J. Heyrovský Institute of Physical Chemistry, Academy of Sciences of the Czech Republic, v.v.i., Dolejškova 3, 18223 Prague 8, Czech Republic.
J Chem Phys. 2017 Mar 21;146(11):114101. doi: 10.1063/1.4978289.
We present surface hopping dynamics on potential energy surfaces resulting from the spin-orbit splitting, i.e., surfaces corresponding to the eigenstates of the total electronic Hamiltonian including the spin-orbit coupling. In this approach, difficulties arise because of random phases of degenerate eigenvectors and possibility of crossings of the resulting mixed states. Our implementation solves these problems and allows propagation of the coefficients both in the representation of the spin free Hamiltonian and directly in the "diagonal representation" of the mixed states. We also provide a detailed discussion of the state crossing and point out several peculiarities that were not mentioned in the previous literature. We also incorporate the effect of the environment via the quantum mechanics/molecular mechanics approach. As a test case, we apply our methodology to deactivation of thiophene and selenophene in the gas phase, ethanol solution, and bulk liquid phase. First, 100 trajectories without spin-orbit coupling have been calculated for thiophene starting both in S and S states. A subset of 32 initial conditions starting in the S state was then used for gas phase simulations with spin-orbit coupling utilizing the 3-step integrator of SHARC, our implementation of the 3-step propagator in Newton-X and two new "one-step" approaches. Subsequently, we carried out simulations in ethanol solution and bulk liquid phase for both thiophene and selenophene. For both molecules, the deactivation of the S state proceeds via the ring opening pathway. The total population of triplet states reaches around 15% and 40% after 80 fs for thiophene and selenophene, respectively. However, it only begins growing after the ring opening is initiated; hence, the triplet states do not directly contribute to the deactivation mechanism. For thiophene, the resulting deactivation lifetime of the S state was 68 fs in the gas phase, 76 fs in ethanol solution, and 78 fs in the liquid phase, in a good agreement with the experimental value of 80 fs (liquid phase). For selenophene, the obtained S lifetime was 60 fs in the gas phase and 62 fs for both ethanol solution and liquid phase. The higher rate of intersystem crossing to the triplet states in selenophene is likely the reason for the lower fluorescence observed in selenium containing polymer compounds.

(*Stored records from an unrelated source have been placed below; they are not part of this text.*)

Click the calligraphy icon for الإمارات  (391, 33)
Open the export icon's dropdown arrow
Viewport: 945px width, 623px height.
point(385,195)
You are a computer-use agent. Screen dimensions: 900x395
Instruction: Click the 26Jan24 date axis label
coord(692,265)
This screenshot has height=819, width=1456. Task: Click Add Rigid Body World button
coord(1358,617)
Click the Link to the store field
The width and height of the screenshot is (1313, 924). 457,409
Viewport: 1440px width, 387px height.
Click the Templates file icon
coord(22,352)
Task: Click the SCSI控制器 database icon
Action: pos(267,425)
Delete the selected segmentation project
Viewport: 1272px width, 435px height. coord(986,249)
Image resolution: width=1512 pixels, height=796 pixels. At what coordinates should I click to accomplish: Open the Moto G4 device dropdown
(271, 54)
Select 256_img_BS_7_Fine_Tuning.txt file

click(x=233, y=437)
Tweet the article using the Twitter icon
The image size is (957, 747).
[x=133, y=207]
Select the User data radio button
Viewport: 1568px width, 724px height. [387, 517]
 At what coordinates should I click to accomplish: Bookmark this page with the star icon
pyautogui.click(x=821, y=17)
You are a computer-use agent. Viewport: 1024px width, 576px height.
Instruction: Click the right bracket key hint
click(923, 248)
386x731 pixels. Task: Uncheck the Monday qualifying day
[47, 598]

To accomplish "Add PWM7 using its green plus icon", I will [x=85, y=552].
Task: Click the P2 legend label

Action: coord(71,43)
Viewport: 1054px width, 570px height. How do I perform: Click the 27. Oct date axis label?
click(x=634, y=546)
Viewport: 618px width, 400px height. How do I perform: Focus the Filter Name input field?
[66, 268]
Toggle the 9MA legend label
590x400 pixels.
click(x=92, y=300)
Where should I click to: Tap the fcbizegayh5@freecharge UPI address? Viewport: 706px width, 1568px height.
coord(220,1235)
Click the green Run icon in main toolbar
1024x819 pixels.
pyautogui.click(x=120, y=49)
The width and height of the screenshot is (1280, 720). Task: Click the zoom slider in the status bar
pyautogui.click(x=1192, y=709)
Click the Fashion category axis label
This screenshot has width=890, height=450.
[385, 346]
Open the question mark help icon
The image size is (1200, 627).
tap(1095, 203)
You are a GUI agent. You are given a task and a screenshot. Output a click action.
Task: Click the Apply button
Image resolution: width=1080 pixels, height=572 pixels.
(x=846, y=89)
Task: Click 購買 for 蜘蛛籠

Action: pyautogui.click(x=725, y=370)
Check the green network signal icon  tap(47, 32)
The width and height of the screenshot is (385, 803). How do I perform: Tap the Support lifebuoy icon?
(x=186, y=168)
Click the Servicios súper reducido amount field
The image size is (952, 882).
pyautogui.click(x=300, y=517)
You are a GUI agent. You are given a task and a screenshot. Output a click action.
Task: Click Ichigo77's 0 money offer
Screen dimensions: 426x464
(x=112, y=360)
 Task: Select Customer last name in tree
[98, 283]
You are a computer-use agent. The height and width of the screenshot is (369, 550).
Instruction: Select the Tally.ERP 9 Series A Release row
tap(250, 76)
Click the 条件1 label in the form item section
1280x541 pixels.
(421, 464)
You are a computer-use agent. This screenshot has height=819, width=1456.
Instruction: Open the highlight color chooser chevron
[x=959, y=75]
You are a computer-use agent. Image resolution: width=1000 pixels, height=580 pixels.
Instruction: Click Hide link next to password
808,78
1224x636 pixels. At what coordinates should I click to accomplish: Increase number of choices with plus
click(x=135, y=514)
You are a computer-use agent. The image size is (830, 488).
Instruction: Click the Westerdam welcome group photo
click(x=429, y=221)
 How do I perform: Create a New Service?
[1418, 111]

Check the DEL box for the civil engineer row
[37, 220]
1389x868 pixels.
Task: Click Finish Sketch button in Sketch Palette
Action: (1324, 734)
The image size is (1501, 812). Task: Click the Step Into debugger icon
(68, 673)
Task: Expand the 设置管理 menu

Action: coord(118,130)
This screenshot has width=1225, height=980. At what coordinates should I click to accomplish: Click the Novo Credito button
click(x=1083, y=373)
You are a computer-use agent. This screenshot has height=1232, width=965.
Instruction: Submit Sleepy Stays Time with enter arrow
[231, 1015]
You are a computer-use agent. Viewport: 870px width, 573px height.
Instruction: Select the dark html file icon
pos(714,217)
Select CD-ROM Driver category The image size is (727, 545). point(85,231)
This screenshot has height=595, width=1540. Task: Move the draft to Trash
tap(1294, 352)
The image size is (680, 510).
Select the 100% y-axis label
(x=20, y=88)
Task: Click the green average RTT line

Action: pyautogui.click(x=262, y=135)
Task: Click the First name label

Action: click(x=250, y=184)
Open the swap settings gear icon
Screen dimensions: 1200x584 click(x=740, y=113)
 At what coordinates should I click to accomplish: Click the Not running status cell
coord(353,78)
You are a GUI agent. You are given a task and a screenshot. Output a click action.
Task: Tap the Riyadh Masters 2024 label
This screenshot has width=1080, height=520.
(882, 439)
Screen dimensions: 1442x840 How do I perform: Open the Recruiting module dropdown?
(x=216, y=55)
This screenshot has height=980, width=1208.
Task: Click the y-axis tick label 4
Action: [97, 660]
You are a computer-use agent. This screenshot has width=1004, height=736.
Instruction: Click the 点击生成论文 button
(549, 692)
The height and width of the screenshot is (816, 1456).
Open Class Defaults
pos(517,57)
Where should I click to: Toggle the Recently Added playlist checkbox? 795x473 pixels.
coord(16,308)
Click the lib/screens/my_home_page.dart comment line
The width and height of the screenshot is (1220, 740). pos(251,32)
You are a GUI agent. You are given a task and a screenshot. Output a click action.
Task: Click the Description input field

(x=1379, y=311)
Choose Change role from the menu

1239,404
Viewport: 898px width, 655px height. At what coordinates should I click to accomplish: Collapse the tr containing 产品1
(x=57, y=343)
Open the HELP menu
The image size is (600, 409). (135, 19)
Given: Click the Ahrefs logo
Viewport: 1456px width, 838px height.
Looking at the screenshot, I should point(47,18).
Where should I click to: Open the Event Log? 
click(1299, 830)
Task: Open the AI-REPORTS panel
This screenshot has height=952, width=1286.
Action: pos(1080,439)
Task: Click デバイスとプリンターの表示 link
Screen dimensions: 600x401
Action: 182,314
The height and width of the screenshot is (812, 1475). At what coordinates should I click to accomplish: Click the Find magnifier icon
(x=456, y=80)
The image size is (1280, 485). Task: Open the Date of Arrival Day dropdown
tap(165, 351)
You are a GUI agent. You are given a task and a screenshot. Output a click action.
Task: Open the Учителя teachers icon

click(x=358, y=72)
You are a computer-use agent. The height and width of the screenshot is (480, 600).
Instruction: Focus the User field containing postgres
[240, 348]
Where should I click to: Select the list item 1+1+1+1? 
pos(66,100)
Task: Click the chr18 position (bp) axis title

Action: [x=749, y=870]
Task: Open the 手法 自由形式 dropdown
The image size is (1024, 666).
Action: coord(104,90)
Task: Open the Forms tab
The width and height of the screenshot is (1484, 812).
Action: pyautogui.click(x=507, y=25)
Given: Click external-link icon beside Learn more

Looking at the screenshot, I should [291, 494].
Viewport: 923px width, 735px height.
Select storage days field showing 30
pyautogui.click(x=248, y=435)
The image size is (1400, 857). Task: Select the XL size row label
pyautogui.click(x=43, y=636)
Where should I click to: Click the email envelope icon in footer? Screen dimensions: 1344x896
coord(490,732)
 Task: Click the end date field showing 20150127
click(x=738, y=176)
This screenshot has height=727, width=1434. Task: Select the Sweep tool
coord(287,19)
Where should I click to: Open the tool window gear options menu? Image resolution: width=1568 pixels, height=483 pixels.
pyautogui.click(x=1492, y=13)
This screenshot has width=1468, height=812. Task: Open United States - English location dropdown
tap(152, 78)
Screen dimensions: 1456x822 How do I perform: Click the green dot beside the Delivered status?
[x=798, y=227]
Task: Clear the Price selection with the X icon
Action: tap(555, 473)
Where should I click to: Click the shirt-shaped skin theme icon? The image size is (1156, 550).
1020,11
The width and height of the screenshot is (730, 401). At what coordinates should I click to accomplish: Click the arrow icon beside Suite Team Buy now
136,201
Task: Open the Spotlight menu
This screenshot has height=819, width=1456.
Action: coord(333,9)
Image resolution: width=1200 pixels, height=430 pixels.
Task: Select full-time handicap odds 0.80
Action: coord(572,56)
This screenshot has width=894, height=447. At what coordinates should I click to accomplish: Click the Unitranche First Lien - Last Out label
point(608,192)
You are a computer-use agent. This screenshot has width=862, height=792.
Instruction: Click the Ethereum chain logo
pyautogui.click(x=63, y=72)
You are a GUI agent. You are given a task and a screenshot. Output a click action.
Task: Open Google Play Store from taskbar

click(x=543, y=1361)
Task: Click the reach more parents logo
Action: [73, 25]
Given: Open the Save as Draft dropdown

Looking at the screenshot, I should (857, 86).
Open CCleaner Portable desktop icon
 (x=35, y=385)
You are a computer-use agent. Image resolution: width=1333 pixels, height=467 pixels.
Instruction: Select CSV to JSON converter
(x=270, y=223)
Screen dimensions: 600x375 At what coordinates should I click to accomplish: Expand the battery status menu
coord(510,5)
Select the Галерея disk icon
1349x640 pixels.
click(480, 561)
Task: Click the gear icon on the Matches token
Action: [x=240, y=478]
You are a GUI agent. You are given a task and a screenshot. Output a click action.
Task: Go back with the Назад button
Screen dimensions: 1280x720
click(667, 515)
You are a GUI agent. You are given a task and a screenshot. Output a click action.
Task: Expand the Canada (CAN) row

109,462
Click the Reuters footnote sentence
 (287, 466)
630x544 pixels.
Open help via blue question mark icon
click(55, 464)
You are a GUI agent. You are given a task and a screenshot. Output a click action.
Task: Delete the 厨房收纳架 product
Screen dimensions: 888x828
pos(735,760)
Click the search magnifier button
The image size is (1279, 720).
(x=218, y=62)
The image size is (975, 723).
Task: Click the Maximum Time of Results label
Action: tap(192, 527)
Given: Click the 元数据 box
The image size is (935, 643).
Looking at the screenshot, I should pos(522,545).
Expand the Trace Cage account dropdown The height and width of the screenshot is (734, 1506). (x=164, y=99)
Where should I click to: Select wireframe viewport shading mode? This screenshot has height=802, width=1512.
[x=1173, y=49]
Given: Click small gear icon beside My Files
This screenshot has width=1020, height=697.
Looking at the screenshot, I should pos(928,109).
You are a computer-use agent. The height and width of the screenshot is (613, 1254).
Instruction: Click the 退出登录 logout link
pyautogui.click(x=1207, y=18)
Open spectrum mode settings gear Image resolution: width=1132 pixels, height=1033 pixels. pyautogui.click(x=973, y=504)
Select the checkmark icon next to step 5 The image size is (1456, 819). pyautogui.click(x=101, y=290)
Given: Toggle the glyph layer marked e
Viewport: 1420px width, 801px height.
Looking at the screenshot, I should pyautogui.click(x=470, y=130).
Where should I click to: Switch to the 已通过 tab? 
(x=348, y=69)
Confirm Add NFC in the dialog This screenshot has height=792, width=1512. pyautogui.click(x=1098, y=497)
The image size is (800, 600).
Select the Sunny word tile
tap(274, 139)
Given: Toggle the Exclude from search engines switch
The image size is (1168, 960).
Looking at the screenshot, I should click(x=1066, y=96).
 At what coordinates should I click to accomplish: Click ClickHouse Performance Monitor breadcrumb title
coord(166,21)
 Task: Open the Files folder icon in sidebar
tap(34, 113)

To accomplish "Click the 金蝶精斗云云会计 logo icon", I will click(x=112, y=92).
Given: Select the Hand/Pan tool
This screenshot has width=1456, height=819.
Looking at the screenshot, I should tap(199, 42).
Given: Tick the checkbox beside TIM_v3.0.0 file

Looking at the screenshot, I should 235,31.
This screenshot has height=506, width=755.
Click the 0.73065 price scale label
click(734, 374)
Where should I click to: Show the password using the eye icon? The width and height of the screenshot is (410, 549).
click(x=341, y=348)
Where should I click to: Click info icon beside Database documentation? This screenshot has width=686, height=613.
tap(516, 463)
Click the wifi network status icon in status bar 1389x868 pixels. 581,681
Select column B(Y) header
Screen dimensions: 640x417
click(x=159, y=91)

我们展示了源于自旋轨道分裂的势能表面上的表面跳跃动力学,即对应于包括自旋轨道耦合在内的总电子哈密顿量本征态的表面。在这种方法中,由于简并本征向量的随机相位和混合态的交叉的可能性,出现了困难。我们的实现解决了这些问题,并允许在无自旋哈密顿量的表示和混合态的“对角表示”中传播系数。我们还详细讨论了状态交叉,并指出了以前文献中未提到的几个特点。我们还通过量子力学/分子力学方法纳入了环境的影响。作为一个测试案例,我们将我们的方法应用于噻吩和硒吩在气相、乙醇溶液和本体液相中的失活。首先,对于噻吩,在没有自旋轨道耦合的情况下,我们计算了 S 和 S 态下各 100 条轨迹。然后,从 S 态开始,选择了 32 个初始条件子集,用于气相模拟,利用 SHARC 的 3 步积分器、我们在 Newton-X 中的 3 步传播子的实现以及两种新的“一步”方法,加入了自旋轨道耦合。随后,我们对噻吩和硒吩在乙醇溶液和本体液相中的进行了模拟。对于这两种分子,S 态的失活都通过环打开途径进行。噻吩和硒吩的三重态的总种群分别在 80 fs 后达到约 15%和 40%。然而,只有在环打开开始后,它才开始增长;因此,三重态不会直接参与失活机制。对于噻吩,在气相中 S 态的失活寿命为 68 fs,在乙醇溶液中为 76 fs,在液相中为 78 fs,与实验值 80 fs(液相)吻合良好。对于硒吩,在气相中获得的 S 寿命为 60 fs,在乙醇溶液和液相中均为 62 fs。硒吩中三重态的系间窜越率较高,可能是含硒聚合物化合物中观察到的荧光较低的原因。